[Items from a dataset]

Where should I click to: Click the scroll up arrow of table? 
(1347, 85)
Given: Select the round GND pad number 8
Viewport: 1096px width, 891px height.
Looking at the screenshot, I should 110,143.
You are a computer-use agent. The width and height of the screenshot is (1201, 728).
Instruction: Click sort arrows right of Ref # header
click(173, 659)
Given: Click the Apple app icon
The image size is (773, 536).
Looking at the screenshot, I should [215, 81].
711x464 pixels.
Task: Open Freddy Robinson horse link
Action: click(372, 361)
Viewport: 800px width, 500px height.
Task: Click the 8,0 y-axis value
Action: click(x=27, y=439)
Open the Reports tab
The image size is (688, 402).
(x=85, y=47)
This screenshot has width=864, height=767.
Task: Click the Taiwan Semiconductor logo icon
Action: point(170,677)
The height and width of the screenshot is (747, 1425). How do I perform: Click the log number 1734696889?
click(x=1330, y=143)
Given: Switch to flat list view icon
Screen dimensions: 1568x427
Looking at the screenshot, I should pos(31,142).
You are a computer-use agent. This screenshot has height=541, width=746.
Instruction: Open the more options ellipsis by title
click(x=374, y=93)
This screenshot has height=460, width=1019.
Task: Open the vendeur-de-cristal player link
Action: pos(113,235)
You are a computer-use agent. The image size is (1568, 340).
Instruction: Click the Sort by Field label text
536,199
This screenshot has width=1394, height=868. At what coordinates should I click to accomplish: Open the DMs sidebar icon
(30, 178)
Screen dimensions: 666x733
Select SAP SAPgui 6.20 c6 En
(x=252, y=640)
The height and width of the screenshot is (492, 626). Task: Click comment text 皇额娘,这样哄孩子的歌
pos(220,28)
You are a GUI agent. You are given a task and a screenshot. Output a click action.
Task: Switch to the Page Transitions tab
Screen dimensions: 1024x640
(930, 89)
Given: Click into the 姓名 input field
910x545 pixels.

**Requirement:** When you answer, output each line of the data exactly as given, from its first line up to and including the one with "You are a computer-use agent. This".

**Solution to the problem:**
Where should I click to: Click the scroll up arrow of table? 
(1347, 85)
Given: Select the round GND pad number 8
Viewport: 1096px width, 891px height.
Looking at the screenshot, I should 110,143.
You are a computer-use agent. The width and height of the screenshot is (1201, 728).
Instruction: Click sort arrows right of Ref # header
click(173, 659)
Given: Click the Apple app icon
The image size is (773, 536).
Looking at the screenshot, I should [215, 81].
711x464 pixels.
Task: Open Freddy Robinson horse link
Action: click(372, 361)
Viewport: 800px width, 500px height.
Task: Click the 8,0 y-axis value
Action: click(x=27, y=439)
Open the Reports tab
The image size is (688, 402).
(x=85, y=47)
This screenshot has width=864, height=767.
Task: Click the Taiwan Semiconductor logo icon
Action: point(170,677)
The height and width of the screenshot is (747, 1425). How do I perform: Click the log number 1734696889?
click(x=1330, y=143)
Given: Switch to flat list view icon
Screen dimensions: 1568x427
Looking at the screenshot, I should pos(31,142).
You are a computer-use agent. This screenshot has height=541, width=746.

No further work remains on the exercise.